--- YOUR GOAL ---
Print the lines of the listing below exactly as they are, from the line containing "How do I perform: Mark" through the line containing "Action: (492, 69)", both included.

--- SOURCE MATERIAL ---
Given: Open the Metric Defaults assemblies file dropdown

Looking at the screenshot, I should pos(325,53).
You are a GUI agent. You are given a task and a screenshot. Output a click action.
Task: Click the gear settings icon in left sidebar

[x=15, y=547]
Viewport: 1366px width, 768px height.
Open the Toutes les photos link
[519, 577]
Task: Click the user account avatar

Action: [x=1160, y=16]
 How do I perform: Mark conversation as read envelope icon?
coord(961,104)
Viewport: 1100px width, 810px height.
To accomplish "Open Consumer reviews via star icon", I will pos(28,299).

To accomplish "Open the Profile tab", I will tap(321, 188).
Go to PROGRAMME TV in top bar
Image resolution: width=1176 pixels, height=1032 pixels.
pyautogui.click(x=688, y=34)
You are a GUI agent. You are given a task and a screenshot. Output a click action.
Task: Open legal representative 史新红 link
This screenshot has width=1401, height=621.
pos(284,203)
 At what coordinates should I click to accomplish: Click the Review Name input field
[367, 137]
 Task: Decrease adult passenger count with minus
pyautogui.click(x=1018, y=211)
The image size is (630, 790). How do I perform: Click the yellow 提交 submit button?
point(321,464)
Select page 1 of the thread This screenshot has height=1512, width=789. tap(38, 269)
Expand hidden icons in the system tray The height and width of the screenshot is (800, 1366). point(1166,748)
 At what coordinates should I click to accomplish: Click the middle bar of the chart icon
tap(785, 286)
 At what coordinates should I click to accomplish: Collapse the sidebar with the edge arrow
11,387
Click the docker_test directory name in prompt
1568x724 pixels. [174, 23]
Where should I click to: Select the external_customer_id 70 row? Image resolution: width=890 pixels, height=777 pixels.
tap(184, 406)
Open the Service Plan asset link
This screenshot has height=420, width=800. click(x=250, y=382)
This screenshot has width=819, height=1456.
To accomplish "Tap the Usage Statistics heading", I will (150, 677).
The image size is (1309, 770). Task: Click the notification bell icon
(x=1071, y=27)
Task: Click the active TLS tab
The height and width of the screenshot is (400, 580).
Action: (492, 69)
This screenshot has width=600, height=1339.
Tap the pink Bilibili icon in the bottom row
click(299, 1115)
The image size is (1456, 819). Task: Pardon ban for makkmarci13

--- REPLY ---
 How do I perform: Mark conversation as read envelope icon?
coord(961,104)
Viewport: 1100px width, 810px height.
To accomplish "Open Consumer reviews via star icon", I will pos(28,299).

To accomplish "Open the Profile tab", I will tap(321, 188).
Go to PROGRAMME TV in top bar
Image resolution: width=1176 pixels, height=1032 pixels.
pyautogui.click(x=688, y=34)
You are a GUI agent. You are given a task and a screenshot. Output a click action.
Task: Open legal representative 史新红 link
This screenshot has width=1401, height=621.
pos(284,203)
 At what coordinates should I click to accomplish: Click the Review Name input field
[367, 137]
 Task: Decrease adult passenger count with minus
pyautogui.click(x=1018, y=211)
The image size is (630, 790). How do I perform: Click the yellow 提交 submit button?
point(321,464)
Select page 1 of the thread This screenshot has height=1512, width=789. tap(38, 269)
Expand hidden icons in the system tray The height and width of the screenshot is (800, 1366). point(1166,748)
 At what coordinates should I click to accomplish: Click the middle bar of the chart icon
tap(785, 286)
 At what coordinates should I click to accomplish: Collapse the sidebar with the edge arrow
11,387
Click the docker_test directory name in prompt
1568x724 pixels. [174, 23]
Where should I click to: Select the external_customer_id 70 row? Image resolution: width=890 pixels, height=777 pixels.
tap(184, 406)
Open the Service Plan asset link
This screenshot has height=420, width=800. click(x=250, y=382)
This screenshot has width=819, height=1456.
To accomplish "Tap the Usage Statistics heading", I will (150, 677).
The image size is (1309, 770). Task: Click the notification bell icon
(x=1071, y=27)
Task: Click the active TLS tab
The height and width of the screenshot is (400, 580).
Action: (492, 69)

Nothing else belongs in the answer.